Esa técnica que utilizaba en sus cuentos fue valorada por León Tolstoi (1828-1910): "Chejov, como artista, no puede parangonarse con los escritores rusos precedentes -con Turguenev, con Dostoyevski o conmigo-. Chejov tiene su forma propia, como los impresionistas. Uno mira, el artista usa los colores como sin escogerlos, cual si las pinceladas carecieran de relación entre sí. Pero nos alejamos un poco, se contempla la tela, y el conjun­to nos da una impresión extraordinaria: ante nosotros tenemos un cuadro claro, indiscutible".
Este juicio, de los más agudos sobre la técnica chejoviana, ha ser­vido a los críticos para poner de relieve como principal mérito de Chejov en la historia de la literatura rusa moderna, el haberse alejado definitivamente del estilo entonces clásico; así como el propio Tolstoi, Fiodor Dostoyevski (1821-1881), Iván Goncharov (1812-1891) o Iván Turguenev (1818-1883), caracterizaban a los personajes por medio de largas descripciones, relatando minuciosamen­te todos sus antecedentes en la vida, Chejov eliminó lacónicamente de sus cuentos todo aquello que no interesase al momen­to de la acción; el carácter del protagonista quedaba descripto únicamente en base a las respectivas situacio­nes, por medio de frases sumamente expresivas. Consideraba que "la brevedad es hermana del genio", y ese principio utilizó en todas sus obras.
Hacia 1880, cuando ya había terminado la época de esplendor de los grandes maestros de la literatura rusa, aparecieron sus primeras obras.
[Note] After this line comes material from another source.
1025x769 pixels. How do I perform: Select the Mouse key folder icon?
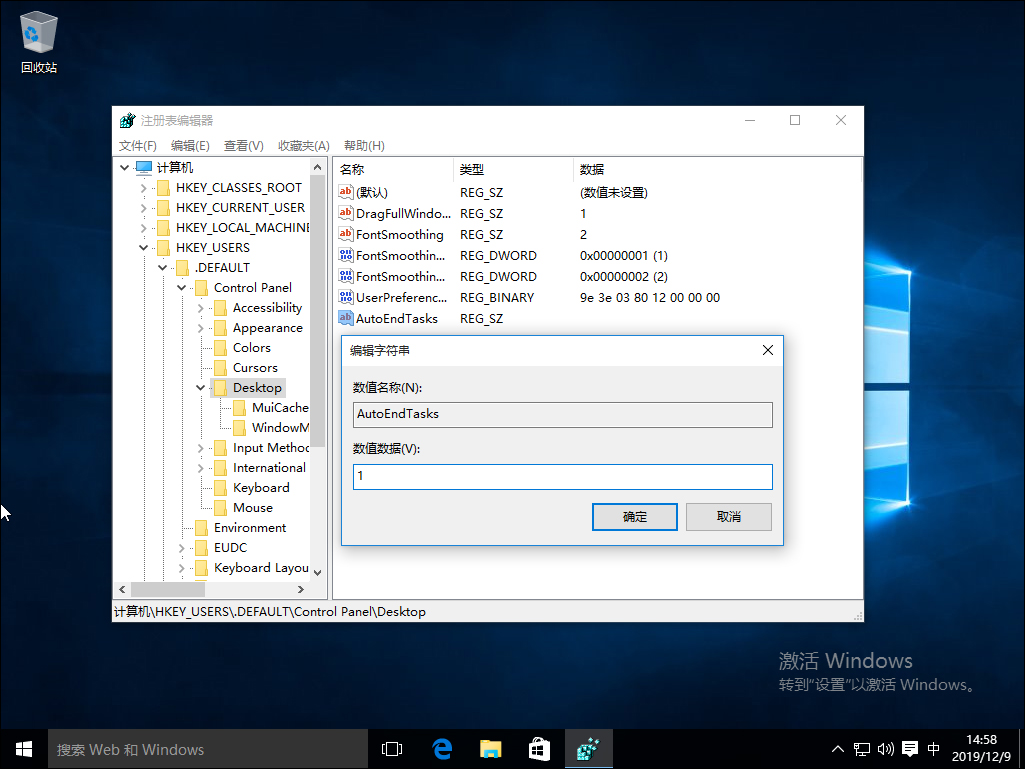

Durante los siguientes veinticinco años, su figura sobresalió por encima de todos los demás escritores rusos vivos, a excepción de Tols­toi.Como ya se ha dicho, empezó su carrera literaria escribiendo pequeños artículos cómicos sobre temas generales pintorescos, que publicaba en distintas revistas. Sin embargo, hacia 1888 se había consagrado en el mundo de los prosistas como cuentista de gran originalidad.
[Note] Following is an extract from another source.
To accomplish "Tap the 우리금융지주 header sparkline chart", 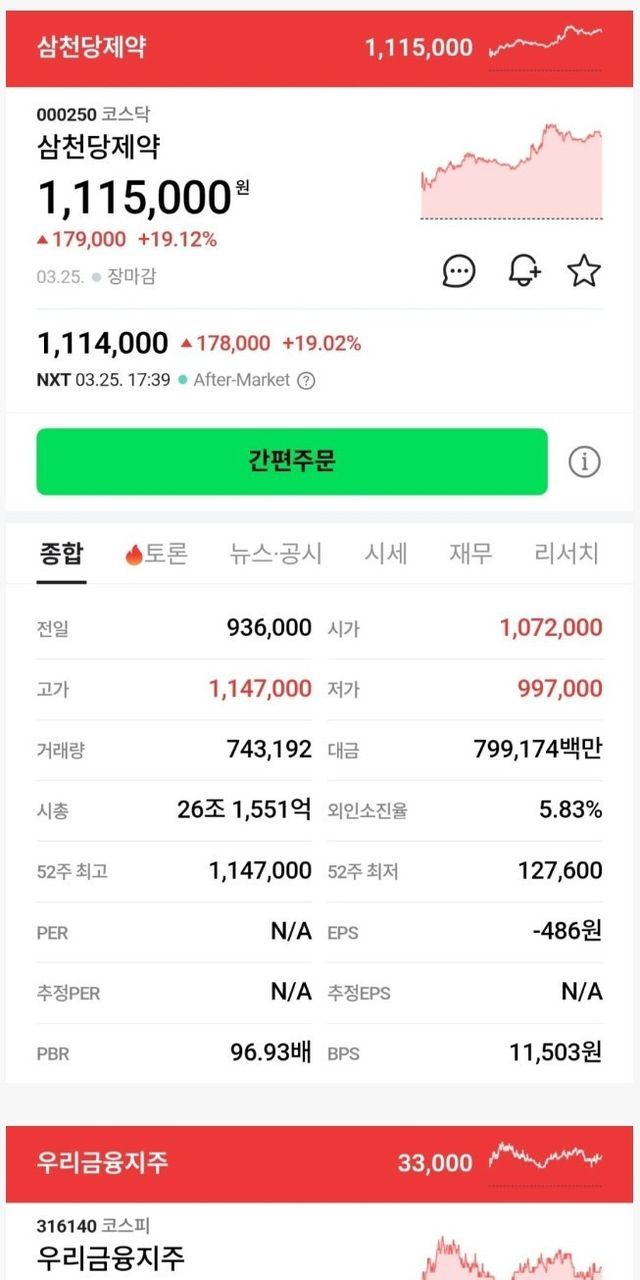I will pos(545,1161).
Si Chejov fue -como suele opinar la crítica especializada- el mayor dramaturgo ruso, como cuentista no se quedó a la zaga: los cincuenta y ocho relatos que escribió desde principios de ese año hasta su muerte bastaron para situarlo en la cúspide de la literatura rusa. Como autor de cuentos cortos, para mu­chos críticos supera a Nikolai Gogol (1809-1852), a Nikolai Leskov (1831-1895) e incluso alpropio Tolstoi; para otros, Chejov fue el escritor ruso más grande de todos los tiempos.Esos cuentos encierran, se­gún el decir del ya mencionado Gorki, un valor profundo: "Lo desconcertante de su talento es que no inventa nada y no escribe sobre nada que no exista en el mundo. No nos hace ni más buenos ni más bellos de lo que somos, y precisamente por esto hay personas que no quieren a Chejov. El mundo de sus cuentos es un mundo sencillo, humilde, verdadero, de una elocuencia irresistible y de una validez universal".Seguramente por eso fue que influyeron grandemente, no sólo en Rusia, sino también, y muy especialmente, en el ámbito de lengua inglesa: Raymond Carver, William Faulkner, Ernest Hemingway, James Joyce, Katherine Mansfield, Arthur Miller, John Steinbeck, Tennessee Williams o Virginia Woolf reconocieron en Chejov a su maestro.